What you have to do - The records below are to be duplicated character for character.

Collected data -
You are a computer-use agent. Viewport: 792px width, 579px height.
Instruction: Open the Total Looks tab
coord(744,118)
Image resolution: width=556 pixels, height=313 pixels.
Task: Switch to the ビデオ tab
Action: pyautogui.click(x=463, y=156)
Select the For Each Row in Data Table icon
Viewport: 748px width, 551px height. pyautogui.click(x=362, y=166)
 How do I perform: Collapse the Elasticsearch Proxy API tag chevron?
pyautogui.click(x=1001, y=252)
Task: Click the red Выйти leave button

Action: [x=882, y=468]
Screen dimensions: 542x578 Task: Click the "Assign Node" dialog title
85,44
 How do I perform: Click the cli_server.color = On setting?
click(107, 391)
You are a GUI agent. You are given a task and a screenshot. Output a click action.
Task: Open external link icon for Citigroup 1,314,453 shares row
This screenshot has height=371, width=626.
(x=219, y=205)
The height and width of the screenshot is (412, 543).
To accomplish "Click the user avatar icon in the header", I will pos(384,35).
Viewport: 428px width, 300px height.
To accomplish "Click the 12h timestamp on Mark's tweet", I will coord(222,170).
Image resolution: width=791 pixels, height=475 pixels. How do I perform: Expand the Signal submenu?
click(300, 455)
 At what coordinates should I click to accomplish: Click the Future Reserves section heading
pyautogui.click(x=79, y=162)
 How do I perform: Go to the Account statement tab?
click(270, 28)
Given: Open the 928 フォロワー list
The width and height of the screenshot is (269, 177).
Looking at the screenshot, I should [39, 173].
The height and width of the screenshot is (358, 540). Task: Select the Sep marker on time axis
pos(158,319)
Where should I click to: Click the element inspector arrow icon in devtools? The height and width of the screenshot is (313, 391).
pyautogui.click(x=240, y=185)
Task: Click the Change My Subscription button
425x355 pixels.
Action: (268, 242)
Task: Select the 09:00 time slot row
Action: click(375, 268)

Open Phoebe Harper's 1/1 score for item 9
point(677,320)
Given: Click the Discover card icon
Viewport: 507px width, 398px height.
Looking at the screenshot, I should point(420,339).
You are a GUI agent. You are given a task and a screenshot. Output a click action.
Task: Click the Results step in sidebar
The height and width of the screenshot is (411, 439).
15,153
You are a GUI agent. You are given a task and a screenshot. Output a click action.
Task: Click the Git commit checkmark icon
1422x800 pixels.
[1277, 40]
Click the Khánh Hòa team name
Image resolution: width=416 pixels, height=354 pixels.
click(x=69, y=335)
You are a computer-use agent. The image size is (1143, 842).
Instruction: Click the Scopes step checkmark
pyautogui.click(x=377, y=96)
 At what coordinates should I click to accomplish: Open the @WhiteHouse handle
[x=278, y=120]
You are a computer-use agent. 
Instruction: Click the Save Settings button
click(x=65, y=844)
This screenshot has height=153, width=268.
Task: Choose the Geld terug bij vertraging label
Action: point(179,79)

Response box -
You are a computer-use agent. Viewport: 792px width, 579px height.
Instruction: Open the Total Looks tab
coord(744,118)
Image resolution: width=556 pixels, height=313 pixels.
Task: Switch to the ビデオ tab
Action: pyautogui.click(x=463, y=156)
Select the For Each Row in Data Table icon
Viewport: 748px width, 551px height. pyautogui.click(x=362, y=166)
 How do I perform: Collapse the Elasticsearch Proxy API tag chevron?
pyautogui.click(x=1001, y=252)
Task: Click the red Выйти leave button

Action: [x=882, y=468]
Screen dimensions: 542x578 Task: Click the "Assign Node" dialog title
85,44
 How do I perform: Click the cli_server.color = On setting?
click(107, 391)
You are a GUI agent. You are given a task and a screenshot. Output a click action.
Task: Open external link icon for Citigroup 1,314,453 shares row
This screenshot has height=371, width=626.
(x=219, y=205)
The height and width of the screenshot is (412, 543).
To accomplish "Click the user avatar icon in the header", I will pos(384,35).
Viewport: 428px width, 300px height.
To accomplish "Click the 12h timestamp on Mark's tweet", I will coord(222,170).
Image resolution: width=791 pixels, height=475 pixels. How do I perform: Expand the Signal submenu?
click(300, 455)
 At what coordinates should I click to accomplish: Click the Future Reserves section heading
pyautogui.click(x=79, y=162)
 How do I perform: Go to the Account statement tab?
click(270, 28)
Given: Open the 928 フォロワー list
The width and height of the screenshot is (269, 177).
Looking at the screenshot, I should [39, 173].
The height and width of the screenshot is (358, 540). Task: Select the Sep marker on time axis
pos(158,319)
Where should I click to: Click the element inspector arrow icon in devtools? The height and width of the screenshot is (313, 391).
pyautogui.click(x=240, y=185)
Task: Click the Change My Subscription button
425x355 pixels.
Action: (268, 242)
Task: Select the 09:00 time slot row
Action: click(375, 268)

Open Phoebe Harper's 1/1 score for item 9
point(677,320)
Given: Click the Discover card icon
Viewport: 507px width, 398px height.
Looking at the screenshot, I should point(420,339).
You are a GUI agent. You are given a task and a screenshot. Output a click action.
Task: Click the Results step in sidebar
The height and width of the screenshot is (411, 439).
15,153
You are a GUI agent. You are given a task and a screenshot. Output a click action.
Task: Click the Git commit checkmark icon
1422x800 pixels.
[1277, 40]
Click the Khánh Hòa team name
Image resolution: width=416 pixels, height=354 pixels.
click(x=69, y=335)
You are a computer-use agent. The image size is (1143, 842).
Instruction: Click the Scopes step checkmark
pyautogui.click(x=377, y=96)
 At what coordinates should I click to accomplish: Open the @WhiteHouse handle
[x=278, y=120]
You are a computer-use agent. 
Instruction: Click the Save Settings button
click(x=65, y=844)
This screenshot has height=153, width=268.
Task: Choose the Geld terug bij vertraging label
Action: point(179,79)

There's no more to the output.